CHILD CARE SUBSIDYTo afford working class parents the opportunity to take advantage of these new options, the General Assembly is providing $8 million to help low-income families offset child care costs, Bell said.

“This situation has been very hard on our constituents,” Bell said. “This temporary legislation is good, common sense relief for working families.

“I have spoken to many single parents who are at their wits end regarding child care. We are going to help them.”

Single moms, single dads, the people who can least afford time off are the ones being most affected, Perry said.

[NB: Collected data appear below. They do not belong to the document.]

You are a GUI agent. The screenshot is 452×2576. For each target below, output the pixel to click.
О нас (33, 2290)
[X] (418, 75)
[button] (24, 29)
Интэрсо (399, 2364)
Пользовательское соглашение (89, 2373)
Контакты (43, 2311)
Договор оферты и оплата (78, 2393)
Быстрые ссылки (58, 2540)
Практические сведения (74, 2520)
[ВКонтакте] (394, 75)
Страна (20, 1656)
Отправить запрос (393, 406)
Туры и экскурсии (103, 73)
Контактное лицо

“We also put $8 million in there to help out folks who have income needs for child care and just can’t afford it,” he said. “So, there is an $8 million grant program to helping working-class parents to help offset child care costs.”

Parents will be able to apply for the need-based grants, Perry said. Details on how that will work are still being hammered out, he said.

CHILD CARE CENTERSChild care centers continue to face increased costs while operating at less than half of their revenues, in many cases, Perry said.

In fact, the average operating capacity for child care centers in the state is just 43%, since many parents who are working from home are choosing not to pay for child care during this time, he said.

Many child care centers have opened their doors to help school-aged kids engage in their virtual learning and while they have taken on this responsibility, they have also been crushed with additional rules, restrictions and staffing requirements, Perry said.

Because child care centers are taking on this additional responsibility the state owes it to them to provide additional operational grants to sustain themselves, he said.

These grants will be flexible, so these centers can use them to address their greatest needs at an individual level, such as speeding up background checks, Perry said.

Also, some are being crushed by new rules and restrictions that are causing employees to work longer shifts that in turn cause get into overtime quickly costing child care center more, he said.